Trotz wichtiger Fortschritte hat Deutschland weiter großen Nachholbedarf beim Thema Chancengerechtigkeit. Erfolgreiche Bildungssysteme antworten auf verschiedene Interessen, Fähigkeiten und soziale Kontexte der Schüler nicht mit Klassenwiederholungen oder einem gegliederten Schulsystem. Das ist auch von zentraler Bedeutung, um die Leistungsspitze besser zu fördern, wo es in Deutschland ebenfalls hapert.
Und sonst?
Daneben ist der Übergang zu kompetenzorientiertem Lernen entscheidend.

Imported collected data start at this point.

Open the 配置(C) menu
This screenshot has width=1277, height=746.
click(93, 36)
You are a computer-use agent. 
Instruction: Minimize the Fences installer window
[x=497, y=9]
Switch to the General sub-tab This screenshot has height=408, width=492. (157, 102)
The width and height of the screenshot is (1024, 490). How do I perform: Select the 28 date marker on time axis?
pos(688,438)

Die Reproduktion von Fachwissen, das man Schülern leicht im Gleichschritt vermitteln kann, reicht nicht mehr. Zum einen veraltet derartiges Wissen schnell, zum anderen hat Arbeit, die digitalisiert oder automatisiert werden kann, in Hochlohnländern keine Zukunft. Sie können heute fast jede Multiple-Choice-Klassenarbeit mit Hilfe eines Smartphones in Sekundenschnelle lösen. Wenn Sie wollen, dass Ihre Kinder nicht nur fast so gut wie ein Smartphone sind, müssen Sie gute Lernstrategien wirksam verankern.
Sie haben oft das dreigliedrige System kritisiert. Nun tendieren wir zum zweigliedrigen ...

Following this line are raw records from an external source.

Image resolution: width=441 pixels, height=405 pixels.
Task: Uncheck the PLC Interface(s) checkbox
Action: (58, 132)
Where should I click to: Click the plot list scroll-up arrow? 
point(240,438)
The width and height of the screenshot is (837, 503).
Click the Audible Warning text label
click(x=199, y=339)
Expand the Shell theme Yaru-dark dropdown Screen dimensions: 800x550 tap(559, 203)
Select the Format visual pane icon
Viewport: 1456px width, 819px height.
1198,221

Ja, das ist ein wichtiger Schritt zum Abbau institutioneller Barrieren, die letztlich Lernen hindern und Chancenungerechtigkeit vergrößern. Erfolgreiche Bildungssysteme haben klare, anspruchsvolle Leistungsziele, die für alle Schüler gelten - einschließlich derer mit Migrationshintergrund -, und machen sich dann Gedanken, wie sie Lehrer und Schulen unterstützen können. Also, die Frage ist nicht, wie wir den Horizont von Schülern aus ungünstigeren sozialen Verhältnissen möglichst schnell herunternivellieren können, indem wir sie in Schulen mit niedrigen Anforderungen stecken, so wie in Deutschland, sondern wie wir sie so fördern, dass sie möglichst schnell Anschluss finden.
Manche sagen, wir brauchen nicht mehr Geld, sondern müssen es gezielter ausgeben.
Richtig. Qualität von Unterricht ist wichtiger als Rahmendaten wie Klassengrößen oder Unterrichtszeit. Wichtig ist auch, dass mehr Ressourcen in die Grundschule verlagert werden, wo die Grundlagen gelegt werden. Äußerst fragwürdig ist hier, dass in Deutschland im Kindergarten eine im OECD-Vergleich hohe private Kostenbeteiligung fester Bestandteil der Finanzierung ist, während Gebühren an der Hochschule kaum eine Rolle spielen.